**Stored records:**

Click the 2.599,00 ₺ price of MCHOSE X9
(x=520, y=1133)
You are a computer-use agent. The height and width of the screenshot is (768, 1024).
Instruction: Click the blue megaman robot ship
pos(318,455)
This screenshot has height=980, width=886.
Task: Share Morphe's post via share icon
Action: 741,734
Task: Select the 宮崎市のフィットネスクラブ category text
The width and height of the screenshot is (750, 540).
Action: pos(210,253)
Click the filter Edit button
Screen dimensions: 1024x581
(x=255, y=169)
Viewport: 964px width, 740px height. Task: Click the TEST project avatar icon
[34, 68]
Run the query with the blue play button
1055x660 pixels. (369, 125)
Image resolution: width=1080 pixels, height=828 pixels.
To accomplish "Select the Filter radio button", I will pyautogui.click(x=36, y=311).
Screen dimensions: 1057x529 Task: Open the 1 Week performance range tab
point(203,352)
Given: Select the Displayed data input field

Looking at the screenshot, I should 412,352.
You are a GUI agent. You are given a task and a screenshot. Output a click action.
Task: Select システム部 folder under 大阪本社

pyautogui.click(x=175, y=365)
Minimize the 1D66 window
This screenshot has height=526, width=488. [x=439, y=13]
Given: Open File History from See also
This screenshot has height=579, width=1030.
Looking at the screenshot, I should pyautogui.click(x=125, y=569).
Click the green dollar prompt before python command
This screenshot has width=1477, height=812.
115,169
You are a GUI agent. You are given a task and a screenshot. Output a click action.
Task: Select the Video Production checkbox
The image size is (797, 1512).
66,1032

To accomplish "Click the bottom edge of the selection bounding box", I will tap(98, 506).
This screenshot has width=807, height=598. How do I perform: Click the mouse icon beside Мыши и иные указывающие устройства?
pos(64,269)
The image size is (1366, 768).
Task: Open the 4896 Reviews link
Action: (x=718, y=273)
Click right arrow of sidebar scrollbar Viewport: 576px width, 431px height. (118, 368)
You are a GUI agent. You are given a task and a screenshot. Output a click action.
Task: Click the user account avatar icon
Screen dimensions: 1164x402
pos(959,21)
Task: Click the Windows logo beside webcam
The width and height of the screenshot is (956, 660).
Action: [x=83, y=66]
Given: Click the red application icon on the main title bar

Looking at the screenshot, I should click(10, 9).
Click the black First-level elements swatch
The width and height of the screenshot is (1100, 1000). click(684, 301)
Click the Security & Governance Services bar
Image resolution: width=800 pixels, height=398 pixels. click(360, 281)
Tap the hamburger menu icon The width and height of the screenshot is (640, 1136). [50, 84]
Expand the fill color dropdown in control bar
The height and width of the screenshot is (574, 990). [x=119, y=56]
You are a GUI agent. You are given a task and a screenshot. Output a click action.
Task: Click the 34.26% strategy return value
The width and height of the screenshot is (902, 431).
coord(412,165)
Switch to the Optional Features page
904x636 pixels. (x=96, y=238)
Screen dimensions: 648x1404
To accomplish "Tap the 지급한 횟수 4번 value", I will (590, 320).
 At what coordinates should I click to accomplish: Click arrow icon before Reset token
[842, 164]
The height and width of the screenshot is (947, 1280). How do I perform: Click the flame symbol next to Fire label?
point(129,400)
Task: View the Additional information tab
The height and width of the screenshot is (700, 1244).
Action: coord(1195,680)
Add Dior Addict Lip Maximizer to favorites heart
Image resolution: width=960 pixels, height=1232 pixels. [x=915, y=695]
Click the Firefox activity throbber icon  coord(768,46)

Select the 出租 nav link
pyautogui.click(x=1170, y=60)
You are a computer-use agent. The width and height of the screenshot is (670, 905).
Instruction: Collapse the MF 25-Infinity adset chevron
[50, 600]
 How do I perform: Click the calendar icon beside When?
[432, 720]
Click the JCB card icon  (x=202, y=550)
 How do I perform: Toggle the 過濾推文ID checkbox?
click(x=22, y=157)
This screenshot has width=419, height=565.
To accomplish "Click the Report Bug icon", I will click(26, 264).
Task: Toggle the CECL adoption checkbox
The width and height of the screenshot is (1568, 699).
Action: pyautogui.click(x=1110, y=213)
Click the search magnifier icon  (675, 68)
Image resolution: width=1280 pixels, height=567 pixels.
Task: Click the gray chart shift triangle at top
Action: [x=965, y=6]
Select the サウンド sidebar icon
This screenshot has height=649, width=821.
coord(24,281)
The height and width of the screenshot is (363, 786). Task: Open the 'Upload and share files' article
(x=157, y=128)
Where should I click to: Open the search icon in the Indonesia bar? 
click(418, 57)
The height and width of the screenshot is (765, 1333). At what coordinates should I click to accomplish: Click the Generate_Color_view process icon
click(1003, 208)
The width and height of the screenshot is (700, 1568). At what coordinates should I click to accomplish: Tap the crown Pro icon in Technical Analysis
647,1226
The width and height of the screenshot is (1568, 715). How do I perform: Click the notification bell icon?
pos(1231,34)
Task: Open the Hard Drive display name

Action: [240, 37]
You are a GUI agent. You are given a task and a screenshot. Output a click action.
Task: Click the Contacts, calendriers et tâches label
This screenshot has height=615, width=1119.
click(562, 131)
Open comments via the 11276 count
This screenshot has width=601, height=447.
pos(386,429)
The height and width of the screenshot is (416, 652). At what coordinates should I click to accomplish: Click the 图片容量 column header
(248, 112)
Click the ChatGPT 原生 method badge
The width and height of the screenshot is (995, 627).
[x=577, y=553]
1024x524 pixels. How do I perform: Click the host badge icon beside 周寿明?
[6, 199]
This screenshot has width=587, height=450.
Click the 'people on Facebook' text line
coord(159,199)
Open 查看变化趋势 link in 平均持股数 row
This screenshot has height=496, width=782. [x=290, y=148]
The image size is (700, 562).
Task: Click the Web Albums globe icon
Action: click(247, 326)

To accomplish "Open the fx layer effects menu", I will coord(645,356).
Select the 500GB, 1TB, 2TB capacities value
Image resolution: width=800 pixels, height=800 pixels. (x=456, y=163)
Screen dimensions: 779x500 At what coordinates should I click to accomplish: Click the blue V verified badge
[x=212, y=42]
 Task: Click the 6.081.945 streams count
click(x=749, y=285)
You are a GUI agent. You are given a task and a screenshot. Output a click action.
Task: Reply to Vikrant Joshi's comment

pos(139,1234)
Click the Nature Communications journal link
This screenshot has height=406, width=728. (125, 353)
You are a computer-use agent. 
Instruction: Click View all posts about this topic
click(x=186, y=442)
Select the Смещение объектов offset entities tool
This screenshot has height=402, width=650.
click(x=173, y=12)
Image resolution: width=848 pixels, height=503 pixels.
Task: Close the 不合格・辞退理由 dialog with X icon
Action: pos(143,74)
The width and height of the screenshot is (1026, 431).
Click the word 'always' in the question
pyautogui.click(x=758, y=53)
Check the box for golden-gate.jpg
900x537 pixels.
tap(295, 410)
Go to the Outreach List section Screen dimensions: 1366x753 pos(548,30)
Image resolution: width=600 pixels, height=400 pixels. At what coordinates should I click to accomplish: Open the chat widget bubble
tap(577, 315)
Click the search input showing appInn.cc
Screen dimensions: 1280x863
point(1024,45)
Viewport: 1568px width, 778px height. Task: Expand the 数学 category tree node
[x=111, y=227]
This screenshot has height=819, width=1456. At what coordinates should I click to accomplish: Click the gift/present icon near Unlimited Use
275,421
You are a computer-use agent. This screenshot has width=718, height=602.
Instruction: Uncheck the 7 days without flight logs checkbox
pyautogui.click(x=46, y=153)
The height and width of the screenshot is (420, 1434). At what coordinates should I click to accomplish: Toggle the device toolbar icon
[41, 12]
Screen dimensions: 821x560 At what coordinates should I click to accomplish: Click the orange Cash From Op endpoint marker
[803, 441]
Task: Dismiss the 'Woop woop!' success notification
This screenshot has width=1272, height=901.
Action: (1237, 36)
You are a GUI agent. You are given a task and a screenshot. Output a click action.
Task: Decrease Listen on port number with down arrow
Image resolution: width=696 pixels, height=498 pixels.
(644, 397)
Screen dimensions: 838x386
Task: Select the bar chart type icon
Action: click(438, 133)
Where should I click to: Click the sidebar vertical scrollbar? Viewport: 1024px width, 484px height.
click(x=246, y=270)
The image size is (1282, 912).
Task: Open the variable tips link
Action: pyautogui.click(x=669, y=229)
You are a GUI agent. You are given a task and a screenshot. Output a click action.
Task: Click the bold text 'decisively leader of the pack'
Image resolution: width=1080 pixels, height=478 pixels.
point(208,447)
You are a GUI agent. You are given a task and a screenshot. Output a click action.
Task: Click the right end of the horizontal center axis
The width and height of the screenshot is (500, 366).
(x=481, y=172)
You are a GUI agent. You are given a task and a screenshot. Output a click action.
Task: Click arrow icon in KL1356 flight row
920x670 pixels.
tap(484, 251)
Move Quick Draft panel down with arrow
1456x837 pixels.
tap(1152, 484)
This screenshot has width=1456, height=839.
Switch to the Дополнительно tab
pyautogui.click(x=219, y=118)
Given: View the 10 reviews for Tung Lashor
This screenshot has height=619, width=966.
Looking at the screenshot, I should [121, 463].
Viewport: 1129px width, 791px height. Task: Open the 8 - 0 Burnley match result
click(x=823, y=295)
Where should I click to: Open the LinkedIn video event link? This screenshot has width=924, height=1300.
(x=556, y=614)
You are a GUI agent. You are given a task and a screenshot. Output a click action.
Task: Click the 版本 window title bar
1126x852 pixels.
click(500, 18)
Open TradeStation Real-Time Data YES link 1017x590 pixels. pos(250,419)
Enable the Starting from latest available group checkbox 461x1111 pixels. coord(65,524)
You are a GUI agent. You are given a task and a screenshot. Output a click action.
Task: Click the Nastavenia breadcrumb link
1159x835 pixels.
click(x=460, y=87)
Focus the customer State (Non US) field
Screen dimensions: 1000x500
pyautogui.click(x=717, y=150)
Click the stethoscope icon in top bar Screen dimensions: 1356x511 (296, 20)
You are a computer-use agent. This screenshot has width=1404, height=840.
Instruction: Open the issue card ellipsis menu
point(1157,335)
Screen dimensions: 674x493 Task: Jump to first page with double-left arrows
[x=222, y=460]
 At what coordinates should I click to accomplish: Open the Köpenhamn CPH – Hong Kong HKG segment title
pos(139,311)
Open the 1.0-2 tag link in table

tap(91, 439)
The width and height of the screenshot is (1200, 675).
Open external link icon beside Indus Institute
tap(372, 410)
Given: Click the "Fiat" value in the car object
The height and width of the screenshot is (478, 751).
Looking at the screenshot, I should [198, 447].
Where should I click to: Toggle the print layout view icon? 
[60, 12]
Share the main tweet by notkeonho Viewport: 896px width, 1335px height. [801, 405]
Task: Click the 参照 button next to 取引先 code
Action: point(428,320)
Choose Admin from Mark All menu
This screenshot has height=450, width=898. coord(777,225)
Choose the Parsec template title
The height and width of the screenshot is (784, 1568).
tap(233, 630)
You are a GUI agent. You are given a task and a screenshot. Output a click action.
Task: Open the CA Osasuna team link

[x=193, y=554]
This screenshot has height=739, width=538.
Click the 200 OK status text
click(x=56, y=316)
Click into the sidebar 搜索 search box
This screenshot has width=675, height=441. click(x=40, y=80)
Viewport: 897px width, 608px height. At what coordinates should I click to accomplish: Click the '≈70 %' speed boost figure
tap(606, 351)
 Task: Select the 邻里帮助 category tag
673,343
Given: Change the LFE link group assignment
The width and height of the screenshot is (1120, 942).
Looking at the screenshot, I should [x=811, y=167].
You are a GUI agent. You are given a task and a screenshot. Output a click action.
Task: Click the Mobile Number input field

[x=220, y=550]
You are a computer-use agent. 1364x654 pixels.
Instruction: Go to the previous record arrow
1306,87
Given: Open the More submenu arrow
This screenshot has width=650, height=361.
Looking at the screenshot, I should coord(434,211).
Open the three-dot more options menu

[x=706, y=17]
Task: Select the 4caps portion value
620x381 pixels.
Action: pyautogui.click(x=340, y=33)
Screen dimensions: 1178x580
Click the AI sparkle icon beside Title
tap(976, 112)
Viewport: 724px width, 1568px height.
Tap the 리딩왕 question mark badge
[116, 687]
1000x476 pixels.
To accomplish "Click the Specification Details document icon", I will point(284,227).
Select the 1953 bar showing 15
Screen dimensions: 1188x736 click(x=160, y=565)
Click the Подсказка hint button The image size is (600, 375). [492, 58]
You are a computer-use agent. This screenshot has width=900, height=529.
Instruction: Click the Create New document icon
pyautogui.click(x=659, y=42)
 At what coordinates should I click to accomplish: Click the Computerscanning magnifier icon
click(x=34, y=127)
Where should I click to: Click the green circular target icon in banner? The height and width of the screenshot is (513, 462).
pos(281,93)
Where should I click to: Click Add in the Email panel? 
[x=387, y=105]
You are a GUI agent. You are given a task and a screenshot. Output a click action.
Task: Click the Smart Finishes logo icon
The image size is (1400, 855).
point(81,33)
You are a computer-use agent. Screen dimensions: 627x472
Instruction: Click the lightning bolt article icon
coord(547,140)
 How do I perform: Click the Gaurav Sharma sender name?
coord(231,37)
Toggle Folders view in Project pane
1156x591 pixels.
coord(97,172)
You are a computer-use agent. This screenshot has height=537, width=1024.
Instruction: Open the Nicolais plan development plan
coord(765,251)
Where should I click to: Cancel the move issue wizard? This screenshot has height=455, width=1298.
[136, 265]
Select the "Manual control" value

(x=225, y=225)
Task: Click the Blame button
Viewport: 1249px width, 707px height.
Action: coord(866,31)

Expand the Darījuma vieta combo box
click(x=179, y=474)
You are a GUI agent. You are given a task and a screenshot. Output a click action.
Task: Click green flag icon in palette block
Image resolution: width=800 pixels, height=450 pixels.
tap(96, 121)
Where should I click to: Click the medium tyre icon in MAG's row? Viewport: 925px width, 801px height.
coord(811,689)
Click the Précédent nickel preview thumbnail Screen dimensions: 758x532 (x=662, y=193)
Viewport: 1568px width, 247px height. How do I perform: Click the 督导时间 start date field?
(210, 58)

**What you have to do:**
Where does "group" appear in the records above? Copy each line that holds it.

**Response to this exercise:**
Enable the Starting from latest available group checkbox 461x1111 pixels. coord(65,524)
Given: Change the LFE link group assignment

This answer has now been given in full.